Scientists across the nation were encountering the same problem, and in 1991, Congress signed the High-Performance Computing and Communication Act, which called for government funding to create supercomputing centers at the national labs. Several labs, including ORNL, and partnering universities submitted a proposal describing their scientific computing needs, citing materials modeling, quantum structure and groundwater remediation. By the early 1990s, ORNL researchers already had a stake in high-performance computing due to their development of Parallel Virtual Machine software that could help computing codes scale across many linked (or parallel) computers. The lab’s materials scientists were also writing record-breaking codes for computing material structures that leveraged parallelism to increase their problem size.

In the following years, ORNL built massive supercomputers with industry partners such as Intel, IBM and Cray. In 1992, ORNL launched the 5-gigaflop Intel Paragon, which computed 5 billion calculations per second. The Paragon was later upgraded to a 150-gigaflop system, the fastest in the world at the time.

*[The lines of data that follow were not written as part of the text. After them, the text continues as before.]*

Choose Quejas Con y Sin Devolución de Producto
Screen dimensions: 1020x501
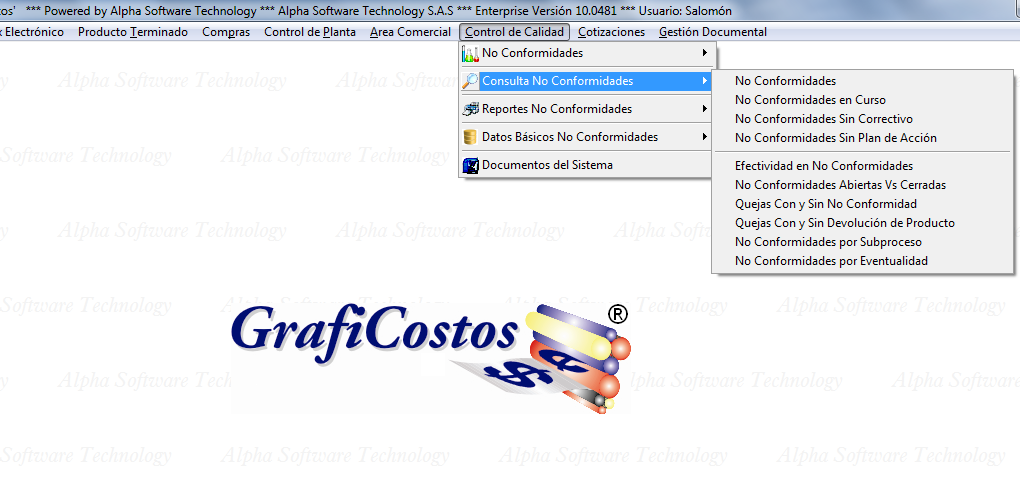tap(844, 223)
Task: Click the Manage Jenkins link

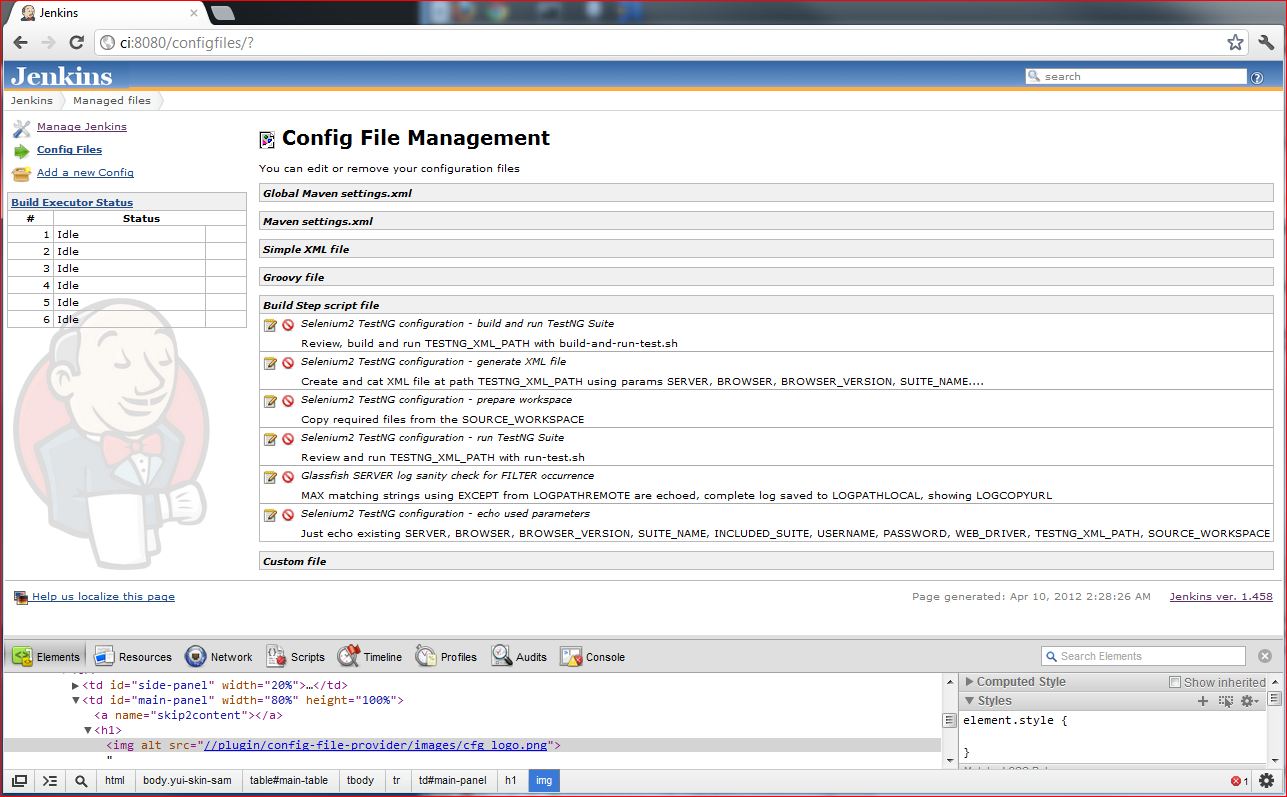Action: point(82,127)
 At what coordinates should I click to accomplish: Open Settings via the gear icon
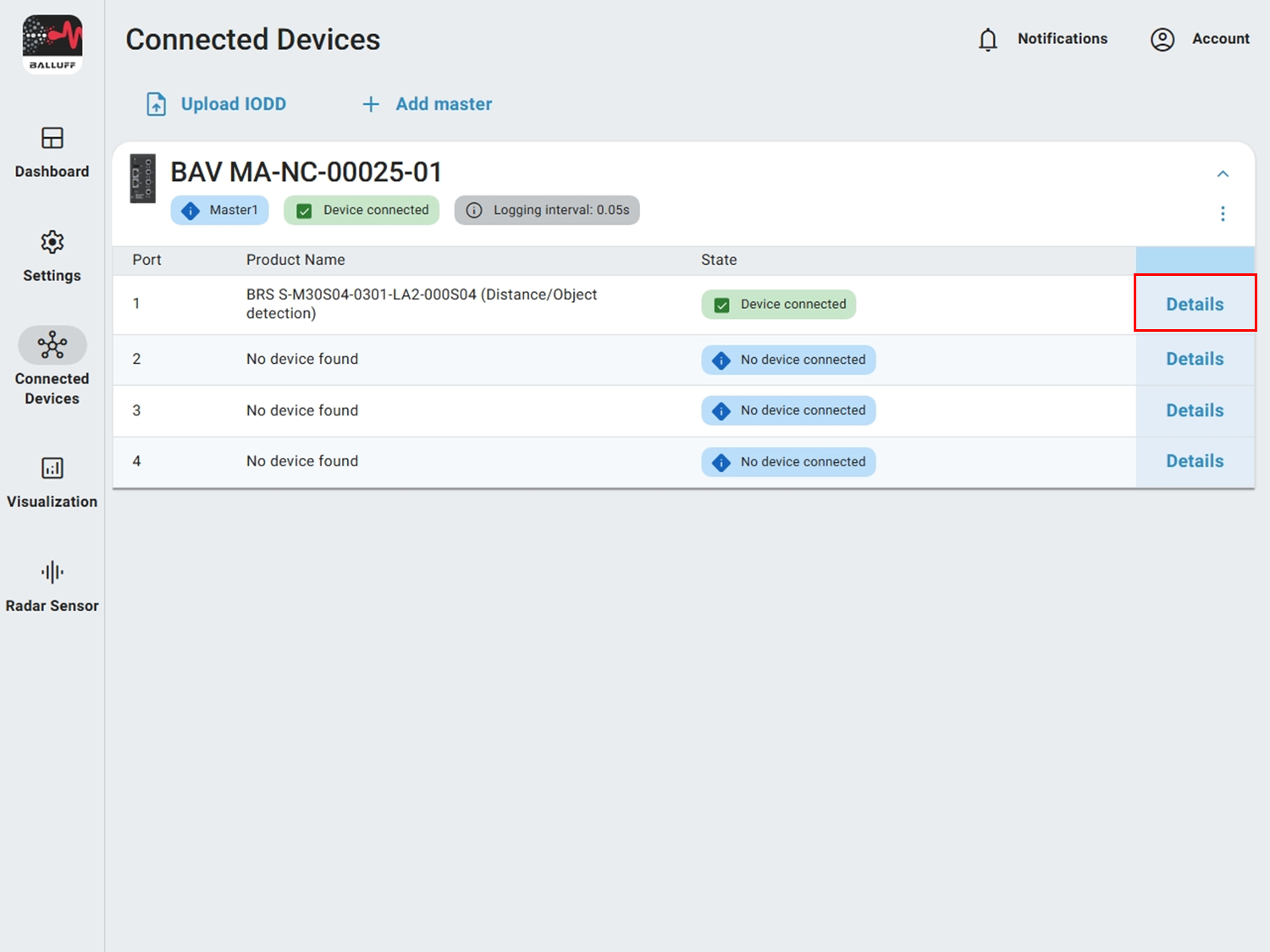(x=52, y=243)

In 1999, ORNL introduced the first teraflop system in the DOE Office of Science, an IBM Power3 supercomputer called Eagle, followed by an 18-teraflop Cray system called Phoenix. In 2004, the computing center was designated DOEs first Leadership Computing Facility. Thousands of researchers from around the world have accessed its top-ranked supercomputers for solving the largest computational problems in science. The lab’s contractor, UT-Battelle, built a new computing building in 2003 to house even larger supercomputers, including the No. 1 systems in the world in 2009, 2012 and 2018, the 3.3-petaflop Cray XT5 Jaguar, the 27-petaflop Cray XK7 Titan and the 200-petaflop IBM AC922 Summit, respectively.

Neutrons

Building on neutron diffraction experiments performed by Ernest Wollan and Clifford Shull at the Graphite Reactor, ORNL researchers continued to push their understanding of the structure and dynamics of materials, study the elementary properties of the neutron and develop new experimental techniques. A triple-axis spectrometer at the Oak Ridge Research Reactor, which began operating in 1958, revealed new information about the dynamic properties of solids and the interatomic forces in crystals. A future Nobel laureate, Norman Ramsey of Harvard University, came to ORNL during the 1960s to study the electrical charge characteristics of neutrons at the ORR in collaboration with a team of ORNL researchers.

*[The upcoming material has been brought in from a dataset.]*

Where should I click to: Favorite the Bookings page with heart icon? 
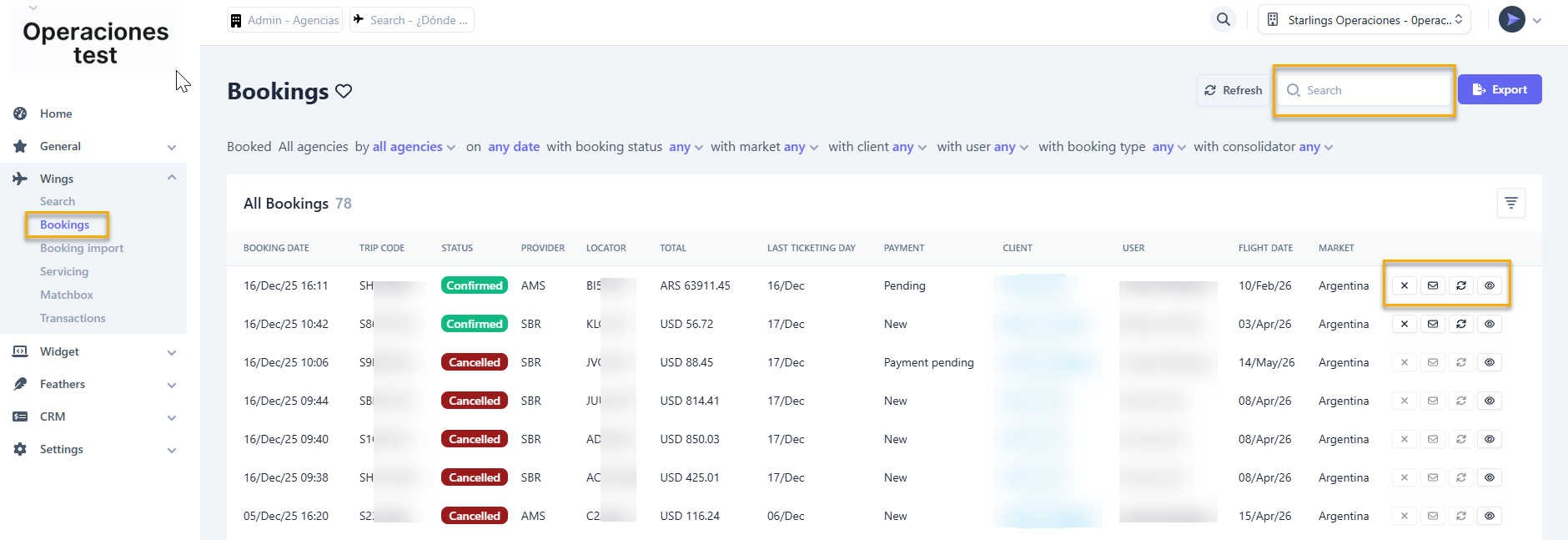click(344, 91)
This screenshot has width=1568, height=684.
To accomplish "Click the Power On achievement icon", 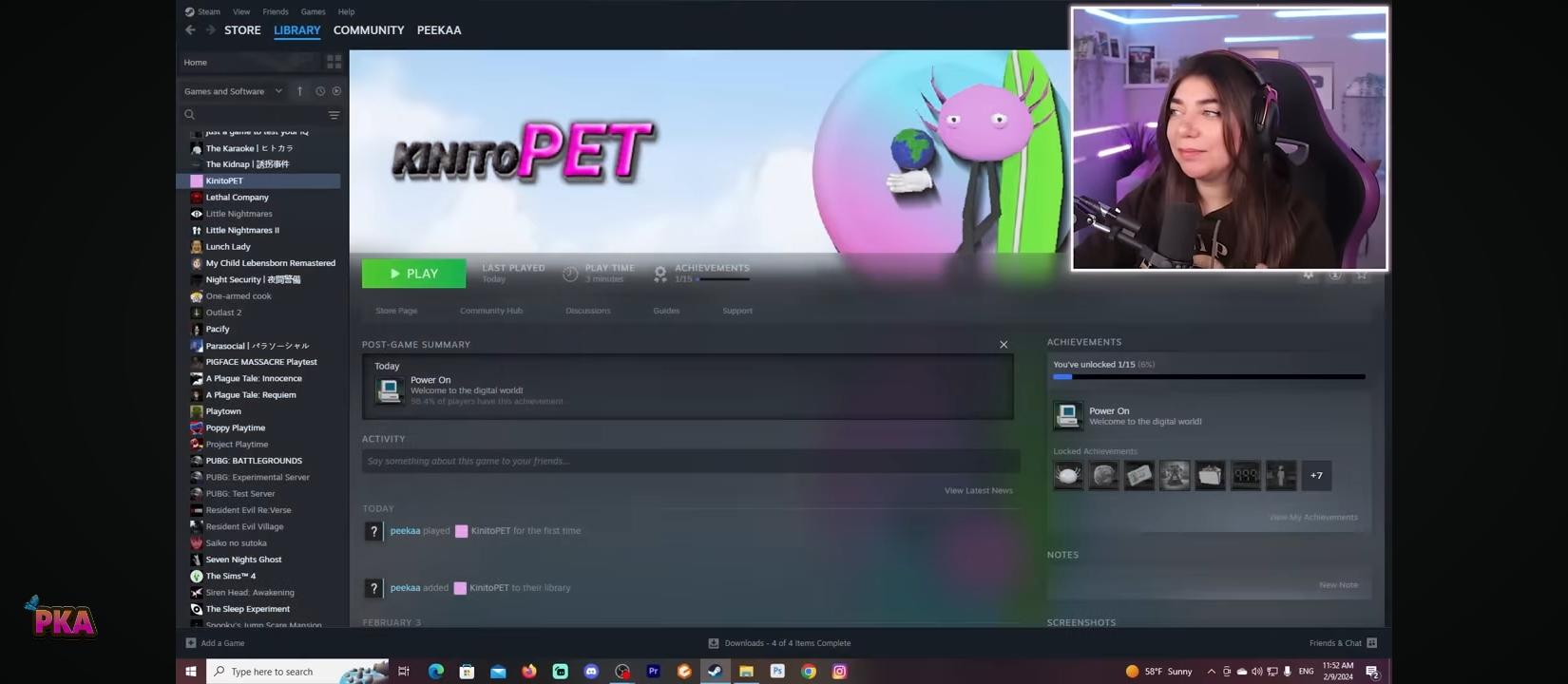I will click(x=1067, y=415).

Dense streams of neutrons from HFIR illuminated not only crystal structures but also the excited states of atoms, and the high-flux facility’s triple-axis spectrometers supported research, first in low-temperature superconductivity and magnetism, then in high-temperature superconductivity. In 1980, the National Center for Small-Angle Scattering Research opened at HFIR; this early user facility offered researchers access to both X-ray and neutron scattering for comprehensive studies of material structure and behavior, and its sensitive detectors improved scattering measurements.

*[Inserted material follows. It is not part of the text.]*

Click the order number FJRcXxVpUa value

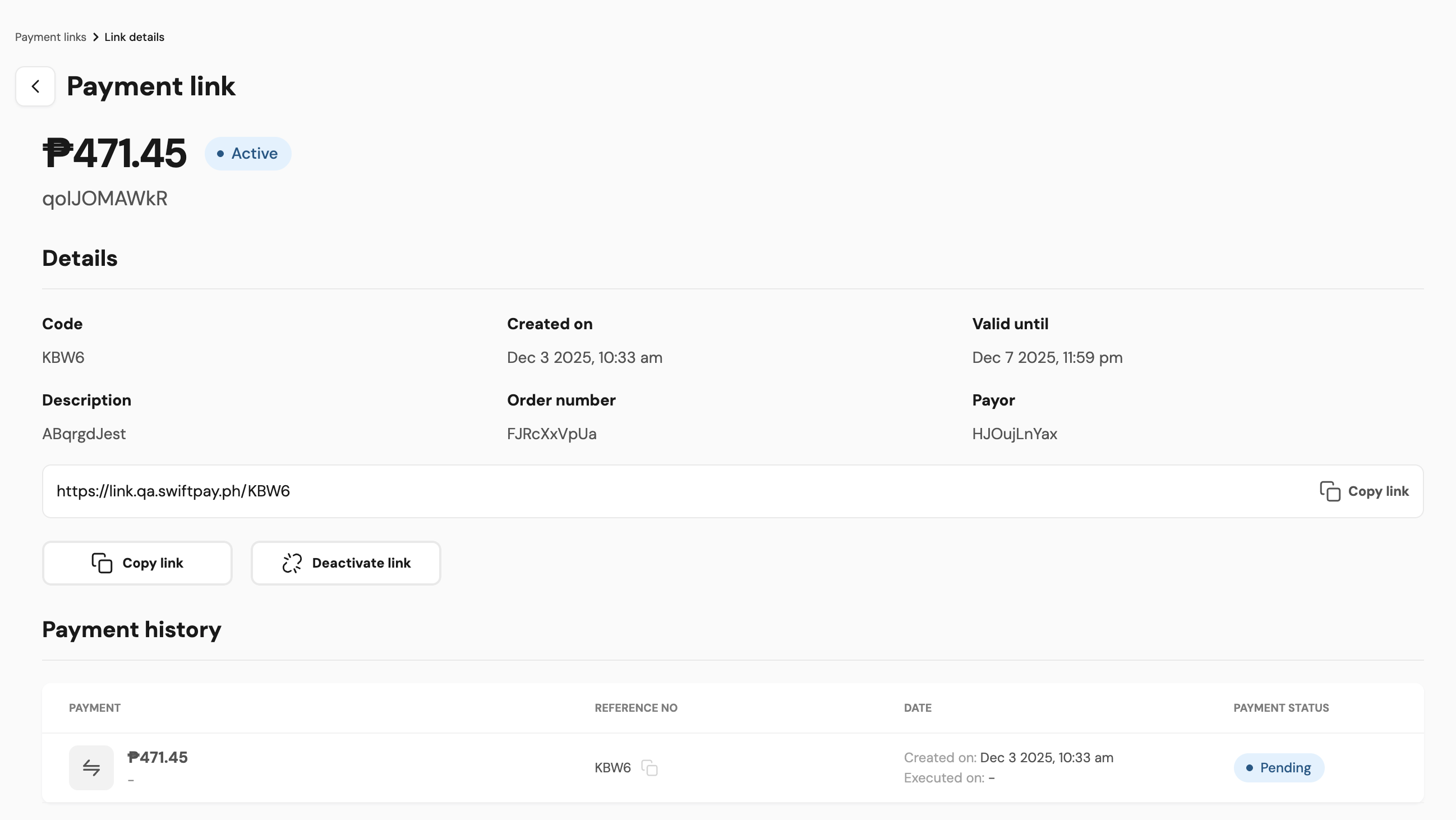point(551,434)
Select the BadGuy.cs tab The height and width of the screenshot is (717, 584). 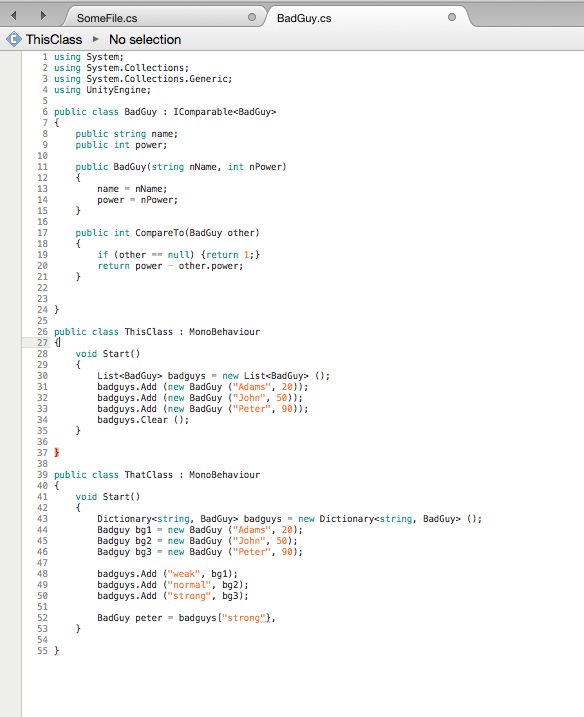click(x=304, y=18)
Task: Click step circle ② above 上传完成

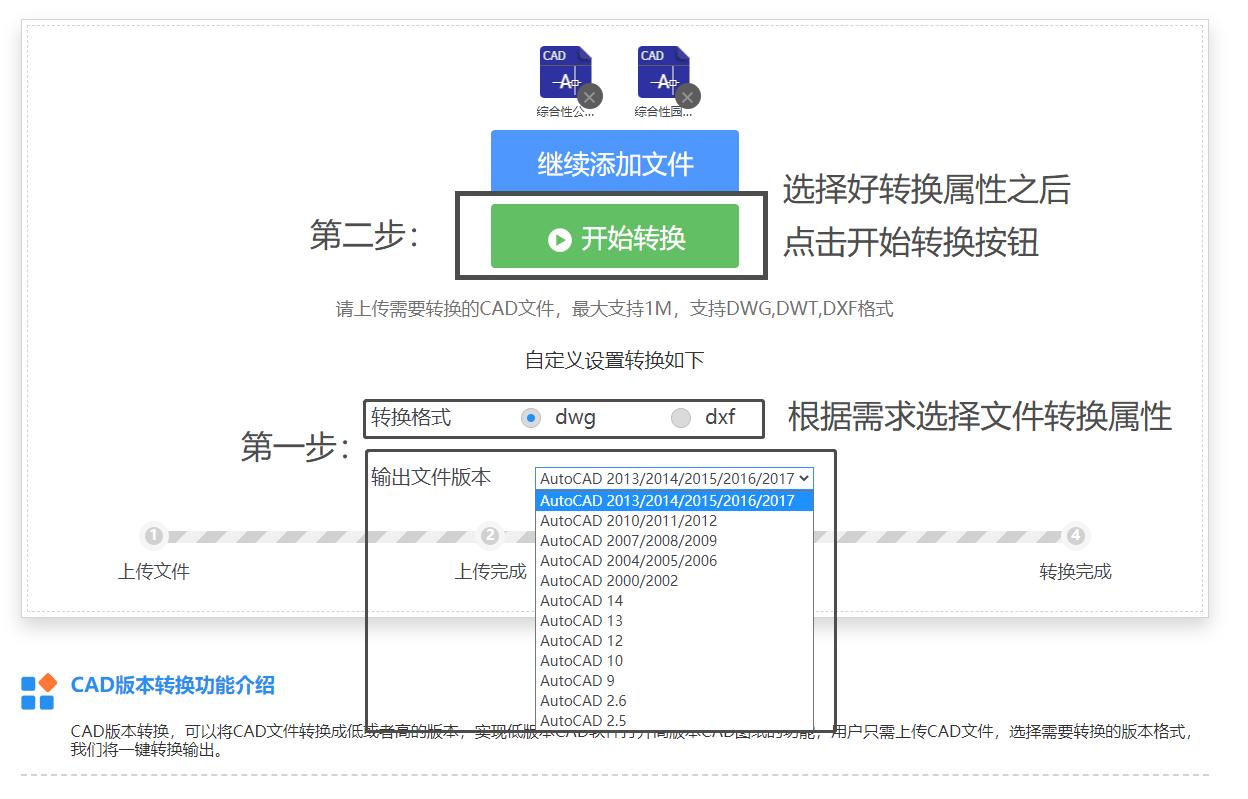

At the turn of the century the lab began the construction of a preeminent neutron science facility that would permit hundreds of users to study materials at specialized instrumentation stations. The Spallation Neutron Source, providing the world’s most intense pulsed neutron beams, was completed in 2006. Simultaneously, HFIR was upgraded with new instruments and a cold neutron source. Together, SNS and HFIR are a one-of-a-kind neutron science complex for researchers studying a range of materials at different conditions, such as extreme pressure or magnetism.

Technology today

As the lab entered the 21st century, the nation once again encountered grave national challenges, including the terrorist attacks of September 11, 2001, devastating natural disasters, and public health crises. In this century, ORNL remains a unique national resource with experts who are called to solve these great challenges.